EXCERPTED TEXT

..........

Plausible deniability

Plausible deniability is the ability of people, typically senior officials in a formal or informal chain of command, to deny knowledge of or responsibility for any damnable actions committed by others in an organizational hierarchy because of a lack or absence of evidence that can confirm their participation, even if they were personally involved in or at least willfully ignorant of the actions. If illegal or otherwise-disreputable and unpopular activities become public, high-ranking officials may deny any awareness of such acts to insulate themselves and shift the blame onto the agents who carried out the acts, as they are confident that their doubters will be unable to prove otherwise. The lack of evidence to the contrary ostensibly makes the denial plausible (credible), but sometimes, it makes the denial only unactionable.

The term typically implies forethought, such as intentionally setting up the conditions for the plausible avoidance of responsibility for one's future actions or knowledge. In some organizations, legal doctrines such as command responsibility exist to hold major parties responsible for the actions of subordinates who are involved in heinous acts and nullify any legal protection that their denial of involvement would carry.

In politics and espionage, deniability refers to the ability of a powerful player or intelligence agency to pass the buck and to avoid blowback by secretly arranging for an action to be taken on its behalf by a third party that is ostensibly unconnected with the major player. In political campaigns, plausible deniability enables candidates to stay clean and denounce third-party advertisements that use unethical approaches or potentially-libelous innuendo.

Although plausible deniability has existed throughout history, the term was coined by the CIA in the early 1960s to describe the withholding of information from senior officials to protect them from repercussions if illegal or unpopular activities became public knowledge.

Overview

Arguably, the key concept of plausible deniability is plausibility. It is relatively easy for a government official to issue a blanket denial of an action, and it is possible to destroy or cover up evidence after the fact, that might be sufficient to avoid a criminal prosecution, for instance. However, the public might well disbelieve the denial, particularly if there is strong circumstantial evidence or if the action is believed to be so unlikely that the only logical explanation is that the denial is false.

The concept is even more important in espionage. Intelligence may come from many sources, including human sources. The exposure of information to which only a few people are privileged may directly implicate some of the people in the disclosure. An example is if an official is traveling secretly, and only one aide knows the specific travel plans. If that official is assassinated during his travels, and the circumstances of the assassination strongly suggest that the assassin had foreknowledge of the official's travel plans, the probable conclusion is that his aide has betrayed the official. There may be no direct evidence linking the aide to the assassin, but collaboration can be inferred from the facts alone, thus making the aide's denial implausible.

..........

STORED DATA
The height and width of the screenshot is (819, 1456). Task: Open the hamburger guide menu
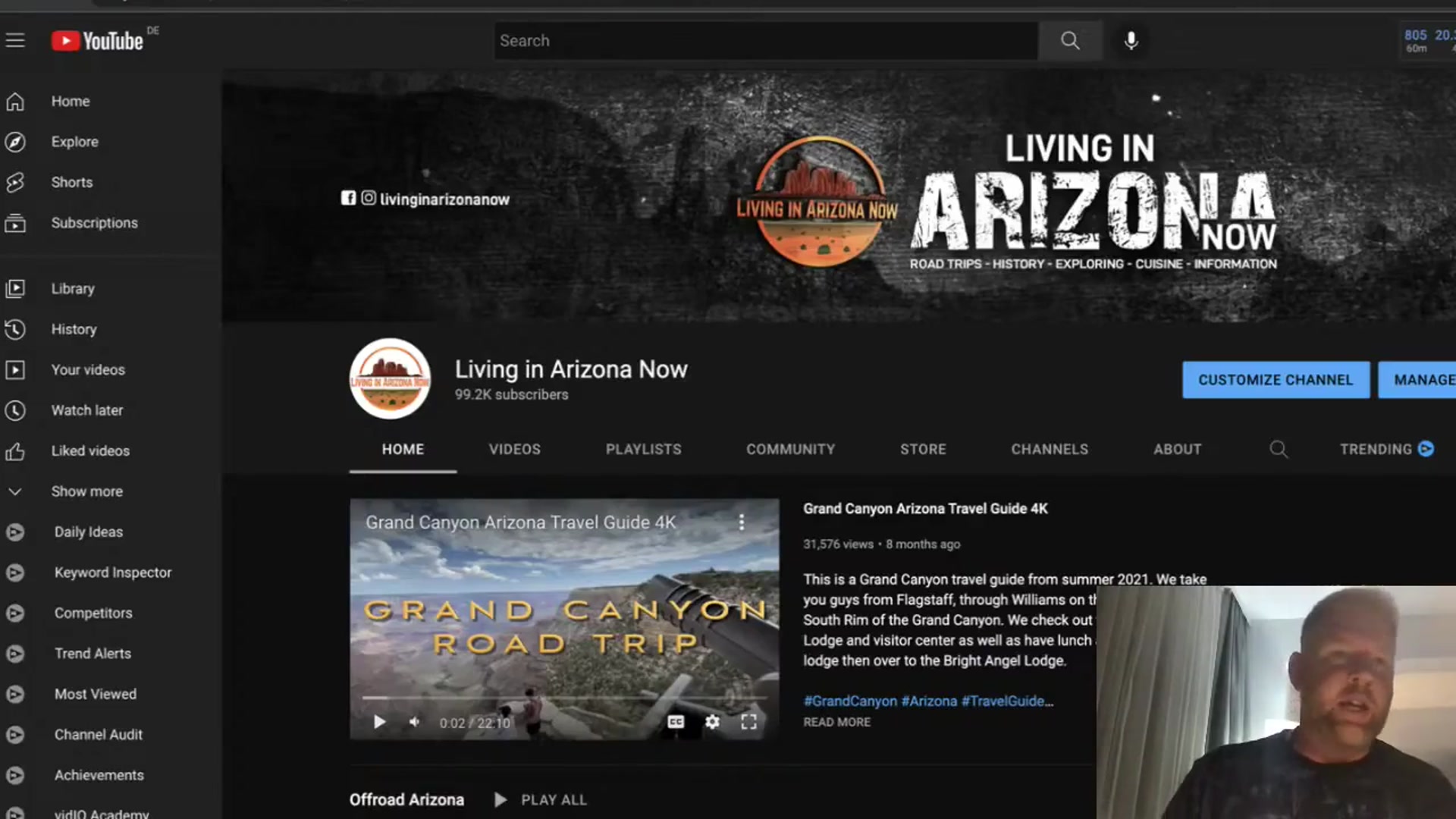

..........

TASK LIST
(a) In the text on plausible deniability, who coined the term, and when?
(b) Write a continuation of the text on plausible deniability, starting after its last sentence.

THE ANSWERS
(a) The CIA coined the term in the early 1960s.

(b)
History

The term's roots go back to US President Harry Truman's National Security Council Paper 10/2 of June 18, 1948, which defined "covert operations" as "all activities (except as noted herein) which are conducted or sponsored by this Government against hostile foreign states or groups or in support of friendly foreign states or groups but which are so planned and executed that any US Government responsibility for them is not evident to unauthorized persons and that if uncovered the US Government can plausibly disclaim any responsibility for them."[1] During the Eisenhower administration, NSC 10/2 was incorporated into the more-specific NSC 5412/2 "Covert Operations."[2] NSC 5412 was declassified in 1977 and is located at the National Archives.[3] The expression "plausibly deniable" was first used publicly by Central Intelligence Agency (CIA) Director Allen Dulles.[4] The idea, on the other hand, is considerably older. For example, in the 19th century, Charles Babbage described the importance of having "a few simply honest men" on a committee who could be temporarily removed from the deliberations when "a peculiarly delicate question arises" so that one of them could "declare truly, if necessary, that he never was present at any meeting at which even a questionable course had been proposed."[5]

Church Committee

A U.S. Senate committee, the Church Committee, in 1974–1975 conducted an investigation of the intelligence agencies. In the course of the investigation, it was revealed that the CIA, going back to the Kennedy administration, had plotted the assassination of a number of foreign leaders, including Cuba's Fidel Castro, but the president himself, who clearly supported such actions, was not to be directly involved so that he could deny knowledge of it. That was given the term "plausible denial."[6]

Non-attribution to the United States for covert operations was the original and principal purpose of the so-called doctrine of "plausible denial." Evidence before the Committee clearly demonstrates that this concept, designed to protect the United States and its operatives from the consequences of disclosures, has been expanded to mask decisions of the president and his senior staff members.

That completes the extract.